Прежде всего. Еще и еще раз. Перелистай. Немецкое издание «Фауста». Его. Там я нашел недавно листок — попытка моего перевода из первой части. Забыл я, когда и зачем. Но был такой перевод. И его даже нельзя назвать переводом. Видимо, я хотел по-своему изложить. Пересказать. И непременно в стихах. Для меня – точно. А как перевод – не совсем. Записано от руки. Вот он. Вчера я вновь его отыскал.
Да, я хотел так встретиться с Гете. А получилось наоборот. Пересказал для себя самого. Плохо. И плохими стихами. Но именно так. Узнаю мой почерк. И по тому, как я выписывал буковки, можно было бы установить, когда это случилось. Но вот загадка. Во всяком случае. Задолго до того, как я приобрел эту книгу. А мне кажется – я ее не открывал. Все эти годы. Или открыл и забыл. Вложив сюда. Этот листок.
Неужели я тогда был совсем другим человеком? Надо понять. И вообще оказывается – Гете здесь не при чем. Не подумайте. Я размышляю. Уж если такие провалы в памяти, то, видимо, все дело в том, чтобы забыть, совсем забыть себя самого. И не только тот самый день, когда я нацарапал эти несколько строк. И не только минуты, когда я вновь зачем-то отыскал этот черновик и вложил его в моего немецкого «Фауста».

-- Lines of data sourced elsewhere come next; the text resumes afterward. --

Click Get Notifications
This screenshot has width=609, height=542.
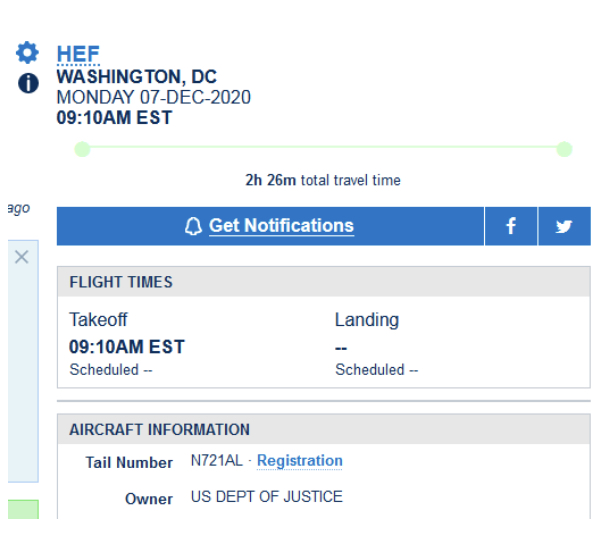tap(281, 226)
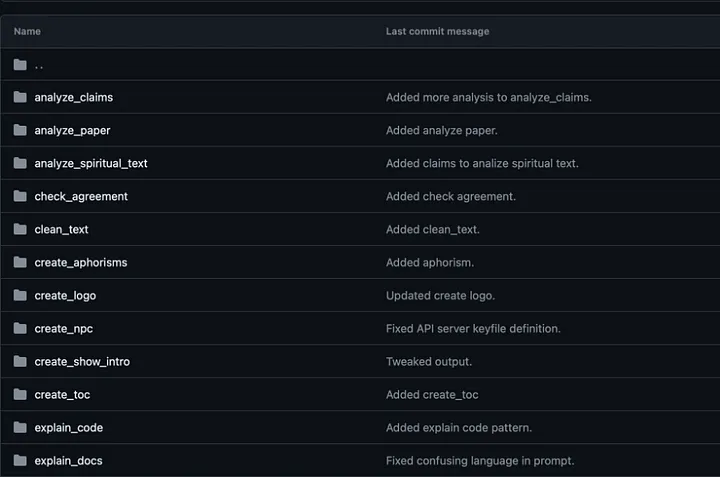The image size is (720, 477).
Task: Open commit 'Fixed API server keyfile definition.'
Action: click(473, 329)
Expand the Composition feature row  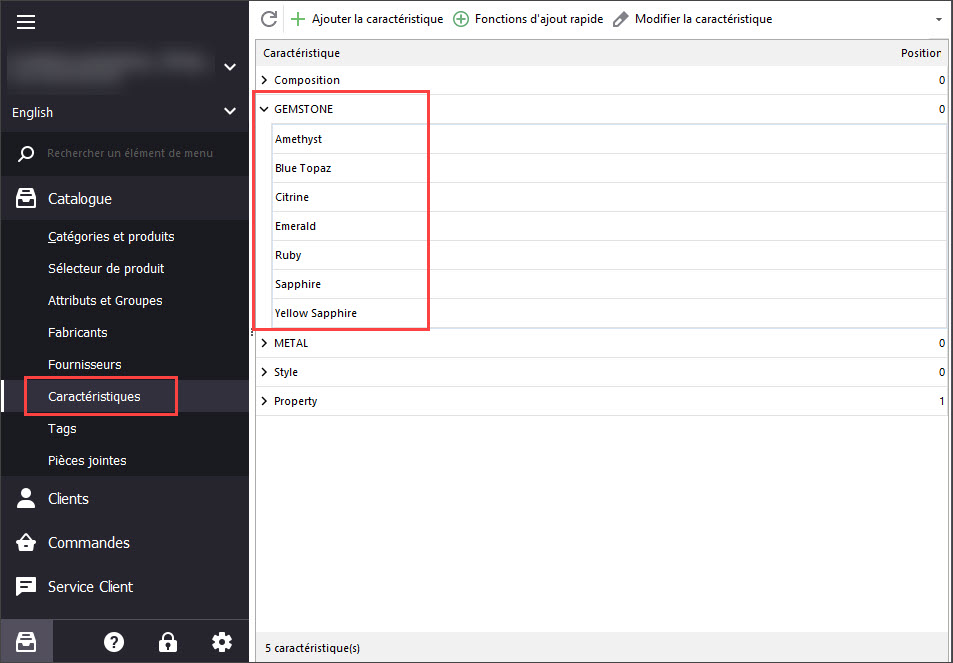(264, 80)
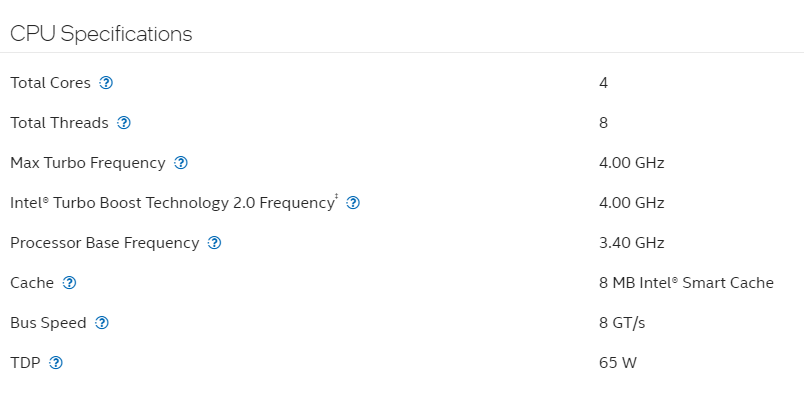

Вероятно, я предвидел тогда неизбежность желаемой встречи. И вот вчера она состоялась. И если я теперь не пойму, как это может быть, серьезно, тогда незачем и пытаться обнаруживать что-то в прошлом. И вообще искать что-то за пределами этой минуты. В ней все содержание моего бытия. Ничего более страшного я не мог бы придумать. А вот оказывается – все очень просто. Каждый миг имеет начало. Надо поймать его и не забывать.
Младший мой сын проснулся раньше меня. С утра подвигает стулья и стол. Его привычка. Переставляет. Ну, конечно. Я уже все переставил. У меня порядок. И я ничего не хотел бы менять. А ему еще все предстоит. Слава богу. Я буду ему отдавать понемногу. Все мои книги. И этого «Фауста». Но подожди. Потом. Потом. Вот он ждет, когда я начну.
Он не попросит. Он ждет. Он готов. А я почему-то медлю. И не предлагаю. Какие-то встречи. С самим собой. Какие-то пробы. Переложить стихами. То, что просто надо понять. Вот опять, слышу, подвинут стол на новое место. На этот раз – особые звуки. Старший пришел ему помогать. Было бы очень легко. Попросить меня. Я бы помог. Но у них особая жизнь. Оба сына. Дружат. И не приглашают меня. Ладно. Помедлим.
Но подожди. Невозможно. Прислушайся. Вот оно. В самом деле. Когда сосредоточишь внимание. Звук исчезает. Нет ничего. Тишина. И чем внимательнее. Тем безнадежней. Как может быть? Я только что слышал. Глухая, воскресная тишина. Рано утром. Когда все еще спят. И один ты занят. И собираешь у себя. Сказки. Фантазии. Выдумки. Благие вести. О том, чего нет.
А немецкий «Фауст» перелистан. В него еще вложены. Два совсем белых листка.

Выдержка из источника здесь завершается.